Winter Home Dangers in Canada
Winter is the season that helps to define Canada. Our ability to withstand the frigid weather, accompanied by ice and snow, has contributed to the national character, moulding us into hardy, resilient individuals, while our capacity for making the most of the cold has brought us joy in the shape of such sports as hockey, curling and ice skating.
When people portray Canadian winters on television, in advertising, in stories or in movies, they often revert to the nostalgic images: chilly hockey arenas on winter mornings; children participating in a rousing snowball fight; and families sitting around a fireplace with a roaring blaze.
However, along with its pleasures, winter also brings the potential for damage to our homes and hearths. Before the cold sets in for the long-term, take some time to make yourself aware of possible winter hazards:
How to Prevent Frozen Pipes:
Indoors or outdoors, your pipes are vulnerable when the temperature dips too low. Water freezes in the pipes, and its indoors or outdoors, your pipes are vulnerable when the temperature dips too low. Water freezes in the pipes, and its expansion may cause the pipes to burst, leaving you to clean up the mess.
Rather than waiting for trouble to find you, track down any pipes that may be exposed to cold air, especially those in the basement or attic, and wrap them with insulation. If a pipe does freeze, take action: open the tap fully and use a hairdryer to warm the pipe. Work your way along it and you’ll find the frozen spot; when you melt the ice, water will gush from your tap.
Roof Leaks and Ice Dams:
Winter weather can play havoc with roofs. Constant battering by the elements can cause decay in the supports, the shingles and the insulation, leading to leaks. Ice dams can also result in leaky roofs.
Especially on pitched roofs, falling snow can slide down the slope of the roof and accumulate at the edges, causing icicles or blockages to form on the eaves. This accumulation prevents moisture from running off the roof properly and it may leak into the attic.
In addition, water can collect in your eavestroughs and freeze, preventing it from flowing out through the downspout and potentially causing siding problems or roof rot. If the water hasn’t been flowing, it may be worth your while to have an expert come to check your eavestroughs and clear them, if needed, or you can have heated cables attached to your roof to help melt the snow. The cost of maintenance will be considerably less than the price to repair damage.
Fireplace Safety in Winter:
We may sing about chestnuts roasting on an open fire, but, in truth, open fires indoors are a hazard, given the possibility that they may spread and become uncontrollable.
Make sure the flue is open for proper venting when you build a fire in the fireplace and place a screen around the fireplace to keep sparks from flying. Burn hardwoods, such as maple or oak, that don’t create as much ash as softer woods; avoid burning paper, cardboard or trash for the same reason.
Chimney Maintenance and Cleaning:
A fire in the fireplace helps to brighten a room in the winter dark and warm its occupants. However, if you don’t ensure your chimney is well maintained, you could have problems. A chimney that hasn’t been cleaned before seasonal fires are lit may mean smoke that wafts back into the house, creating a breathing hazard.

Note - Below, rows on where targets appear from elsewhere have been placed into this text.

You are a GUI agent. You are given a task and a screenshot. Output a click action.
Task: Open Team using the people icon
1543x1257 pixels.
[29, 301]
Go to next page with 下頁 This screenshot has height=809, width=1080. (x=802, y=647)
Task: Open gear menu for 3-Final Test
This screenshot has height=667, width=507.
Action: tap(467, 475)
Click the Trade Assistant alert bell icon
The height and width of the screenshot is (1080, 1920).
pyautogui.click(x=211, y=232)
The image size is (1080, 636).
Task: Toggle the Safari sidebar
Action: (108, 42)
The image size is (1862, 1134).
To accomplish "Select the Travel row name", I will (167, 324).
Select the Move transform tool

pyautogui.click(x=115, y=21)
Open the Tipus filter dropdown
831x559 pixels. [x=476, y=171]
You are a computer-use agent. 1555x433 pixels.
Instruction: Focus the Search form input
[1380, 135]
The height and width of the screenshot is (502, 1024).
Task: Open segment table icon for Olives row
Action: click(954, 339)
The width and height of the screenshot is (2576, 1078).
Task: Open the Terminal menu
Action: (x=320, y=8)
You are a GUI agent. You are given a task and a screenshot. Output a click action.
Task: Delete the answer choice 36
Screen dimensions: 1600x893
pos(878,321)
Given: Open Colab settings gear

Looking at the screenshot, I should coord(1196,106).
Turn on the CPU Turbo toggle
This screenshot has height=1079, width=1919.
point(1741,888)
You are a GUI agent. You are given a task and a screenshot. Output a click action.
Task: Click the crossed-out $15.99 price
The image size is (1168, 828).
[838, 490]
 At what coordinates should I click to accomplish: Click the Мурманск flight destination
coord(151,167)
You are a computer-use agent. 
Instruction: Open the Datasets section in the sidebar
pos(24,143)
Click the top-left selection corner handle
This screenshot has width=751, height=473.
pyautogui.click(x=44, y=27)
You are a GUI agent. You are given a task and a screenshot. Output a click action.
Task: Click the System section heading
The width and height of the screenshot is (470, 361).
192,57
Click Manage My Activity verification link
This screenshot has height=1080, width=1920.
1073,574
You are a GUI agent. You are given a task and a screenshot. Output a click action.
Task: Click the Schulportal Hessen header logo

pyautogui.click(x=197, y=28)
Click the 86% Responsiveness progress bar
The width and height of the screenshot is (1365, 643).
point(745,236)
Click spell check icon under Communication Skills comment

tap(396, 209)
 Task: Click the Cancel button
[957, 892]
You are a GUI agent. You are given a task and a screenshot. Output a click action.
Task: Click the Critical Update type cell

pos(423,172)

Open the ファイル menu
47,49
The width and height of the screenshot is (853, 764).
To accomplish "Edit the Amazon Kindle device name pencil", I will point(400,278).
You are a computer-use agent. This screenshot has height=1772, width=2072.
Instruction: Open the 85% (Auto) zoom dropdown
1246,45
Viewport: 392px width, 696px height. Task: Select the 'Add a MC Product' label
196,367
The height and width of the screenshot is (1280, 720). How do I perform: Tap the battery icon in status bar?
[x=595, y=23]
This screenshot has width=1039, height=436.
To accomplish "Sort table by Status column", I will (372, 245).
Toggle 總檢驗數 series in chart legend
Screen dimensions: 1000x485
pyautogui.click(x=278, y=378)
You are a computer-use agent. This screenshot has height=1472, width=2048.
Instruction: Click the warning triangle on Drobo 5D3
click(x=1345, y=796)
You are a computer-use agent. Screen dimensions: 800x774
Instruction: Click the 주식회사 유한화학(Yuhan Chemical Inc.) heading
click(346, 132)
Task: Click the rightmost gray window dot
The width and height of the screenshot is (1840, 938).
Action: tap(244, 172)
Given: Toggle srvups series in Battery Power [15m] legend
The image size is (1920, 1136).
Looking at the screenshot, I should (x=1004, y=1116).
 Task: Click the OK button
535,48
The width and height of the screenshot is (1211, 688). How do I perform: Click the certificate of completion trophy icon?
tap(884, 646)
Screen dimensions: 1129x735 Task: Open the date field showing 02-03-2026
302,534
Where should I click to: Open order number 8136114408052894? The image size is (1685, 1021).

In addition, an unclean chimney will have creosote – the sticky residue from burning wood — built up inside, which can potentially lead to a chimney fire. In addition, chimneys can become home to leaves and birds’ nests, causing dangerous blockages that can lead to smoke and fire.
Also, be sure that your flue closes tightly when the fireplace isn’t in use, or you may feel unpleasant drafts that cause your furnace to work harder.
De-Icing Your Driveways and Walkways:
Eavestroughs aren’t the only place where ice can accumulate and cause winter problems. Sidewalks and driveways freeze over quickly when snow and sleet start falling.
Many municipalities have bylaws that require you to shovel your sidewalks within hours after a snowfall to prevent others from slipping and injuring themselves, but even without that incentive, keep your own family safe by clearing your driveway and walkways.
Salt, sand and kitty litter can help to melt precipitation and/or offer some extra traction to pedestrians. If you’re worried about falling on someone else’s property, add some winter cleats to your wardrobe.
We’re Canadians, and winter is part of our DNA. If we prepare appropriately, the season should be one of joy, not headaches.